David McIntyre, Perceive's VP of Marketing, told Fierce Electronics via email that the original Ergo chip may still be the best option for product developers for whom power-efficiency “is really critical, because they’re constrained to battery power, or USB power, for example,” yet they still require AI performance. 

But he said a new segment of the market is emerging, developers that need to run larger neural networks, or process video at higher frames per second, or run multiple networks at once, or use transformer networks for either video or language processing applications, for example. This might include enterprise-grade cameras for security or retail analytics applications, or possibly more complex features in consumer devices like tablets and laptops. 

In both scenarios, device developers do not want to sacrifice any single attribute–performance, power efficiency, cost, size, temperature–for another.

The Ergo 2 addresses increasingly complex applications with the capability to run up to four times faster than Perceive’s first-generation Ergo chip, and delivering more processing power than typical chips designed for tiny ML edge applications. 

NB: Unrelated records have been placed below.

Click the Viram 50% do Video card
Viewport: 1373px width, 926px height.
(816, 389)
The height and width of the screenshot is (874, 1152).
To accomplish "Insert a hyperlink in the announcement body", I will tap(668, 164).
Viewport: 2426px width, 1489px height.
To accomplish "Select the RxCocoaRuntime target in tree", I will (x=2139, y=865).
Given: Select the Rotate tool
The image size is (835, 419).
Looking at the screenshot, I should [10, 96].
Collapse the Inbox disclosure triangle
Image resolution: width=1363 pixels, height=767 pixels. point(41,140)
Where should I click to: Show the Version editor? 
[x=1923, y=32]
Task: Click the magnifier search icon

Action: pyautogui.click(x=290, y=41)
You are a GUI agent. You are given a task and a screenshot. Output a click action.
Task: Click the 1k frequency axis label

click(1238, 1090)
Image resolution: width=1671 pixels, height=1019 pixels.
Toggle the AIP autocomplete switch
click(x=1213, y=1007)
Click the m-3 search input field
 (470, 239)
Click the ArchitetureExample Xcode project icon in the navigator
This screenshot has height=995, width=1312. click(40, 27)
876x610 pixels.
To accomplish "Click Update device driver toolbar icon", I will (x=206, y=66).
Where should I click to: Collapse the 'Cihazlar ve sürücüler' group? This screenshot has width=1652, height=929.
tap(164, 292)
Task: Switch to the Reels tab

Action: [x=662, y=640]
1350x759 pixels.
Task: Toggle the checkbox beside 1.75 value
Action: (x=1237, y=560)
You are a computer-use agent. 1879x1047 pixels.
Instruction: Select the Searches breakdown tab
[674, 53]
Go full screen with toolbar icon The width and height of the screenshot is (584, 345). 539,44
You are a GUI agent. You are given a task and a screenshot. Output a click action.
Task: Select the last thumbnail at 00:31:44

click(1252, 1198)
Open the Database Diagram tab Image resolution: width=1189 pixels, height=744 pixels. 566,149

Ergo 2 can run multiple heterogeneous networks simultaneously, enabling intelligent video and audio features for devices such as enterprise-grade cameras for security, access control, thermal imaging, or retail video analytics; for industrial use cases including visual inspection; or for integration into consumer products such as laptops, tablets, and advanced wearables.  

Perceive claimed Ergo 2 processing, which is done on-chip and without external memory for better power efficiency, privacy, and security, is able to achieve:

  • 1,106 inferences per second running MobileNet V2

  • 979 inferences per second running ResNet-50 

  • 115 inferences per second running YoloV5-S 

To provide the performance enhancements needed to run these larger networks, the Ergo 2 chip has been designed with a pipelined architecture and unified memory, which improve its flexibility and overall operating efficiency. As a result, Ergo 2 can support higher-resolution sensors and a wider range of applications, including: 

  • Language processing applications such as speech-to-text and sentence completion  

  • Audio applications such as acoustic echo cancellation and richer audio event detection 

  • Demanding video processing tasks such as video super resolution and pose detection. 

The processor has a 7 mm by 7 mm footprint, and is manufactured by GlobalFoundries using the 22FDX platform. It is designed to operate without requiring external DRAM. Its low power draw also means it doesn’t need cooling. 

Perceive does not perceive the increasingly crowded market, which in addition to Perceive includes edge AI processor specialists like Quadric, Hailo Technologies, Esperanto Technologies and more, as a problem.

“We see competition from a couple of different sides,” McIntyre said. “On the one end, we see customers who are evaluating us vs. an SoC with NPU that may not really be able to run the neural network they want or can’t meet their power budget but is considered easy to implement and is from a known vendor. On the other end, we see competitors with really powerful chips, but they’re too large, too power-hungry, generate too much heat, and/or cost too much to be practical. One way this becomes evident is in looking at the power requirements. There are a lot of solutions for speech and audio processing that draw less than one milliwatt, but are limited to this basic functionality – a small set of voice commands, for example. And there are plenty of chips that will run larger networks for video processing, but they draw over a Watt of power. There’s actually quite a lot of space in between those positions, so while it seems like the market is crowded, we don’t see a lot of solutions occupying this particular space in between. Ergo and Ergo 2 are well-suited to meet the needs in that gap.”